Pollution by plastics and microplastics has had an impact on a global scale and has come to affect remote places, where human presence is minimal. A new study confirms for the first time that, in some cases, concentrations of plastic found in some bodies of freshwater are higher than those in some ocean gyres that accumulate large amounts of debris, known as plastic islands.
The research has been carried out by a team made up of, among others, Verónica Nava from the University of Milan-Bicocca in Italy, Rebecca Kessler and Ted Harris from the University of Kansas in the United States, Miguel Matias from the National Museum of Natural Sciences (MNCN) attached to the Higher Council for Scientific Research (CSIC) in Spain, and Miguel Cañedo-Argüelles, from the Institute of Environmental Diagnosis and Water Studies (IDAEA) of the CSIC.
“Lakes are like sentinels of pollution, since they end up accumulating plastic waste that is dispersed through various sources such as reservoirs or the atmosphere. In addition, once they reach their waters, lakes can retain, modify and transport plastic waste through the hydrographic basins towards the oceans” contextualizes Cañedo-Argüelles.
Among the lakes where the greatest contamination by plastic waste has been identified is Maggiore (Italy), Lugano (between Switzerland and Italy), Tahoe (United States), Neagh (United Kingdom) or Pantà de Sau in Catalonia. , one of those that comparatively show higher levels of microplastics. These lakes act as the main sources of drinking water for the populations that surround them. They are also fundamental areas for their respective economies, since numerous recreational activities take place in their surroundings. “The relevance of these results lies in the fact that, in addition to having a negative impact on the drinking water we need, plastic pollution has harmful effects on aquatic organisms and the functioning of ecosystems,” explains Nava.
Rebecca Kessler taking water samples in a lake. (Photo: Ted Harris)
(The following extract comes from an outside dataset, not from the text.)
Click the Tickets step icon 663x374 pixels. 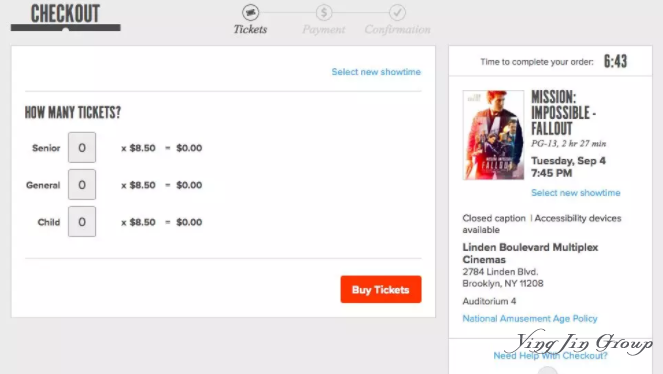250,12
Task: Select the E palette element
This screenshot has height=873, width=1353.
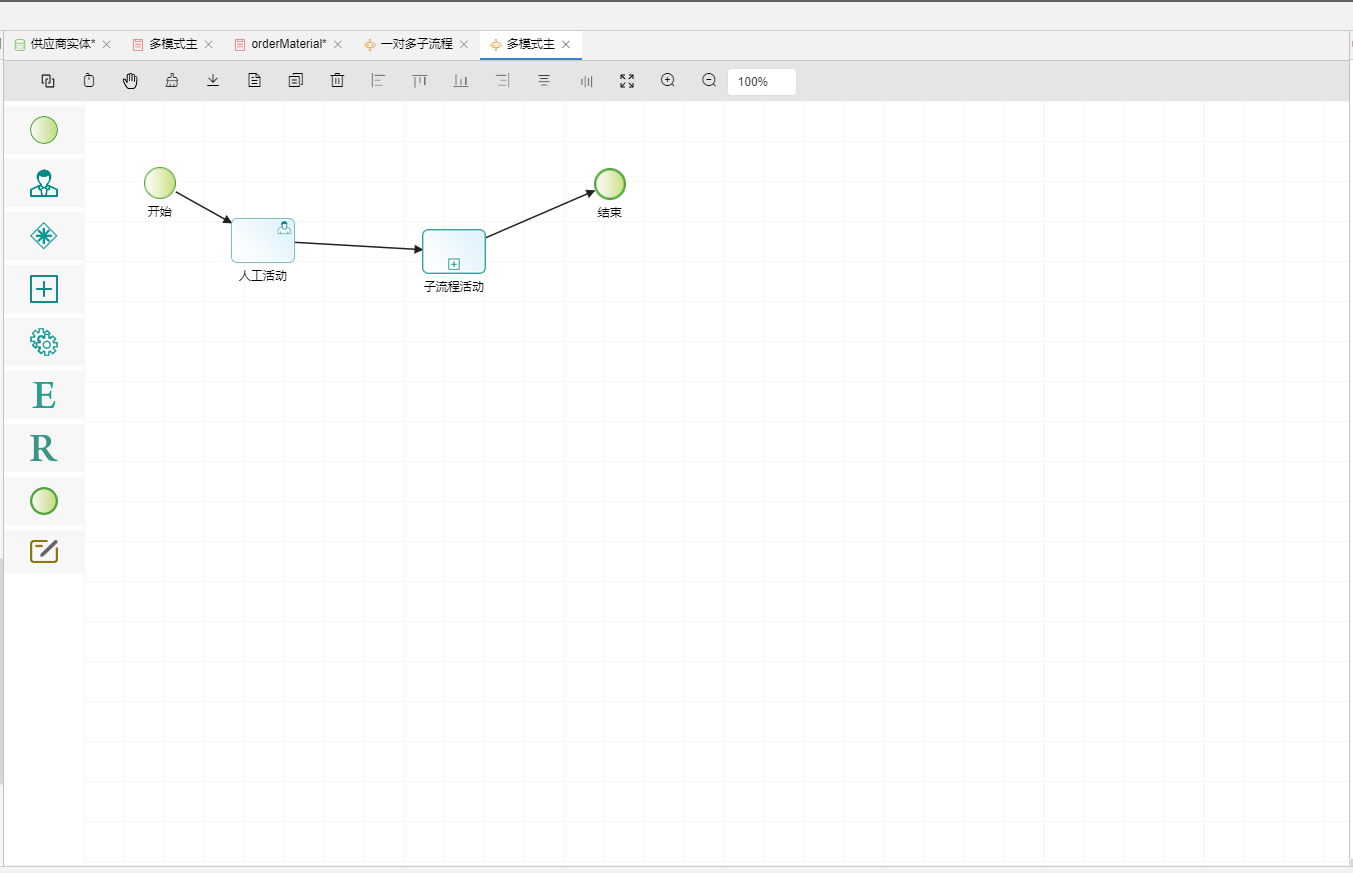Action: [x=44, y=395]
The collaboration of almost 80 researchers has made it possible to take surface water samples, using plankton nets from 38 lakes located in 23 different countries, spread over 6 continents. This diversity has made it possible to represent different environmental conditions. “Once collected, the different teams sent the samples to the University of Milano-Bicocca where, with technologies such as Raman microspectroscopy, an extremely precise analysis was achieved with which we were able to confirm the polymeric composition of the microplastics. Among all that was found, the presence of polyester, polypropylene and polyethylene stands out especially”, says Miguel Matias. “In addition, we have been able to identify determining factors such as population density, urbanization, basin size and water retention times, which explain the vulnerability of lakes and reservoirs to plastic pollution,” he adds.
The long haul of plastics
“Plastic that accumulates on the surface of aquatic systems can promote the release of methane and other greenhouse gases. These residues can interact with the atmosphere, the biosphere and the lithosphere and affect the biogeochemical cycles”, explains Verónica Nava. “The circulation between the different elements of the earth, which go from living matter to inorganic matter through chemical reactions, is still not fully understood and it is necessary to carry out a holistic evaluation of plastic pollution in lakes,” he adds. she.
These results demonstrate the global scale of plastic pollution: no lake, even those furthest away from human activity, can be considered truly pristine: “This should prompt us to review pollution reduction strategies and waste management processes.” concludes Nava.
The project is part of the international Global Lake Ecological Observatory Network, focused on research on the processes and phenomena that are triggered in freshwater environments.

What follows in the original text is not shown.